Stripe collects some amount of of money from their merchant customers for each transaction. They could set their take rate to be whatever they’d like it to be, this is and unregulated part of the market and is the reason you hear about crazy 10%+ fees for porn, gambling, etc. websites.
Stripe then sends a subset of that fee (interchange plus a network fee) to Visa. Visa has a public ratebook saying exactly how much Stripe needs to send them for a ton of different kinds of transactions.
Visa keeps their fee and passes the interchange to the issuing bank and the transaction is settled.
Issuing banks feel like they “earn” interchange by acquiring customers and taking on their credit risk.
Now it’s important to remember that until very recently, Visa was wholly owned by the banks. This is because Visa is basically a “don’t shoot the messenger” actor who acts on the behalf of banks while taking a relatively small part of the pie for themselves.

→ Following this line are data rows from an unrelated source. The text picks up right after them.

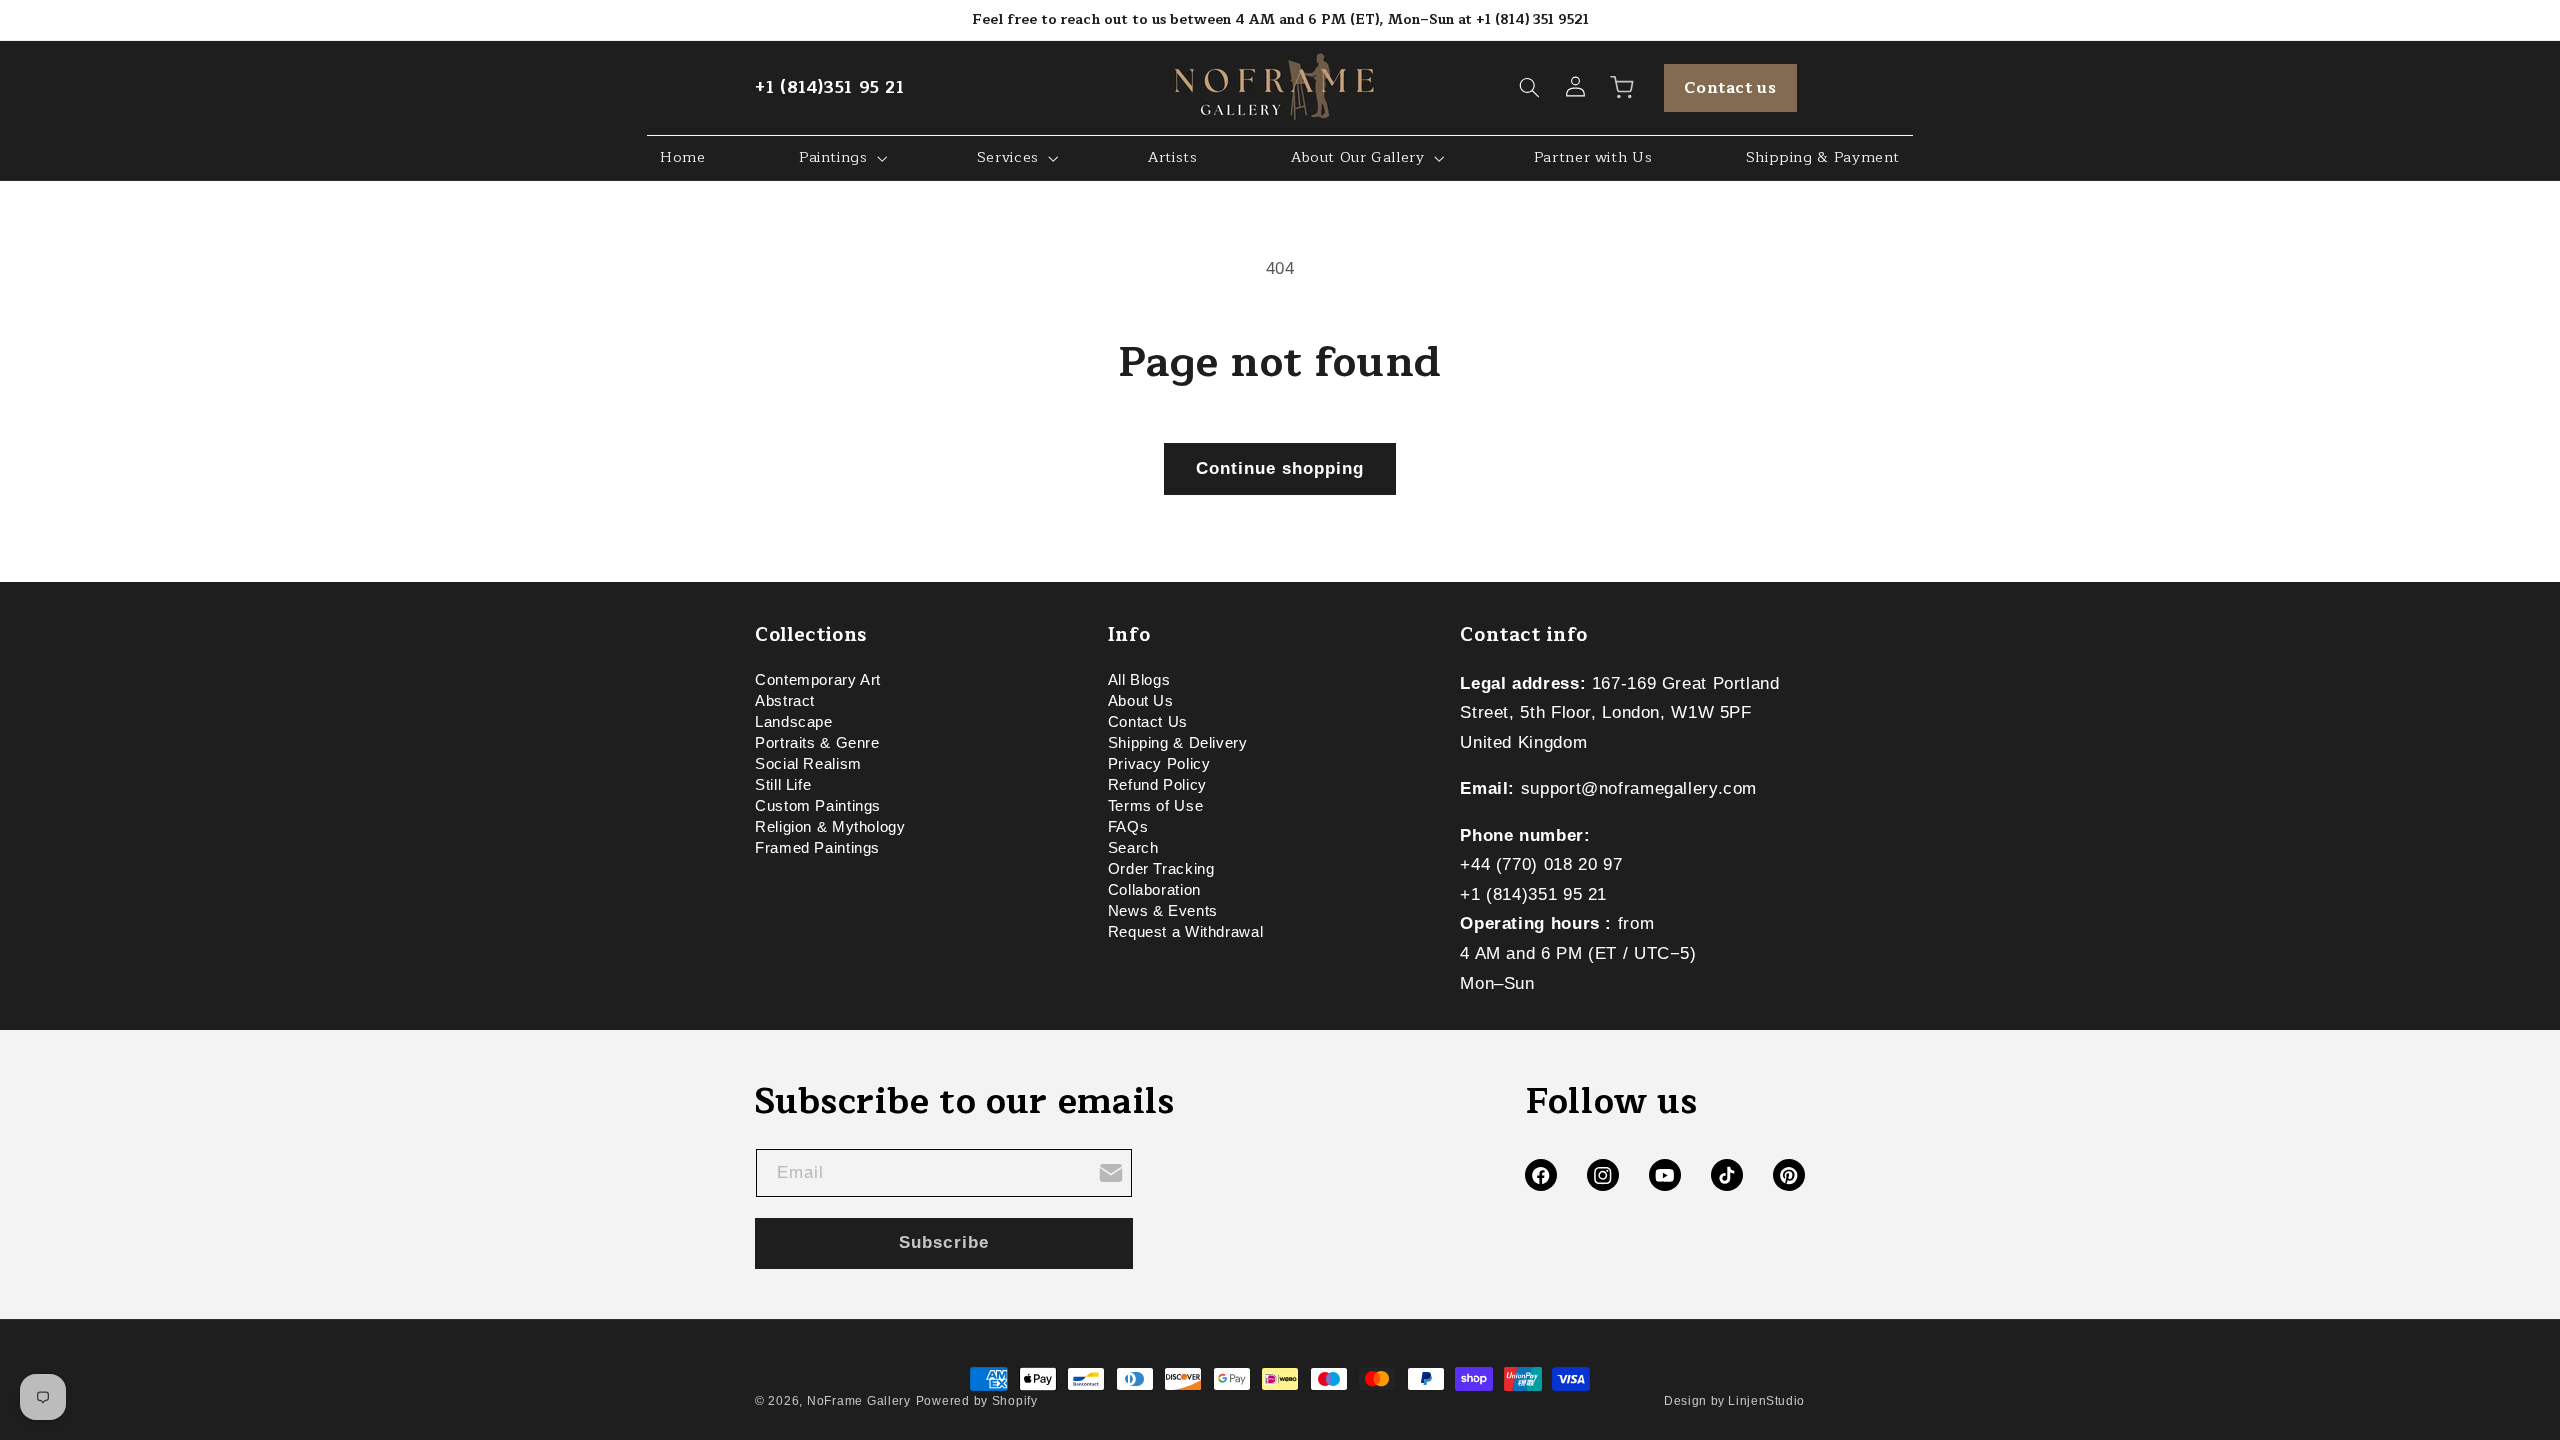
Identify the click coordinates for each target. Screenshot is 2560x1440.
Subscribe (943, 1242)
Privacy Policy (1159, 764)
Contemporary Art (818, 683)
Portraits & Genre (817, 743)
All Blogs (1139, 683)
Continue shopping (1280, 468)
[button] (1530, 88)
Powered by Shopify (977, 1401)
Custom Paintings (818, 806)
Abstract (785, 701)
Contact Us (1148, 722)
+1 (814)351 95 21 (830, 87)
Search (1133, 848)
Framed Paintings (817, 848)
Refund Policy (1157, 785)
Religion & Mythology (830, 827)
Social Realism (808, 764)
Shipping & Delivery (1178, 743)
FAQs (1128, 827)
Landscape (794, 722)
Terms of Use (1156, 806)
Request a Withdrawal (1186, 932)
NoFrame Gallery (859, 1401)
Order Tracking (1161, 869)
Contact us (1730, 88)
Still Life (783, 785)
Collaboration (1154, 890)
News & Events (1163, 911)
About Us (1141, 701)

Now, on to premium cards. One of the things banks have started to do recently is say “Hey, we acquire really good customers and we give them airline miles so they use their cards way more than they would otherwise. We should be compensated for that!”
The same thing happens for corporate cards, except worse since most regulations on interchange target consumer cards.
What that looks like in practice is new classes of Visa cards (Google: Visa Infinite) that have higher interchange rates (because the banks do all the hard work of having rich customers). Because Visa is a “neutral party,” they can get away with “if you want to accept any Visa cards, you have to accept them all.”
Therefore, cash/debit consumers continue to subsidize lavish vacations and corporate spend for the wealthy, because of course they do.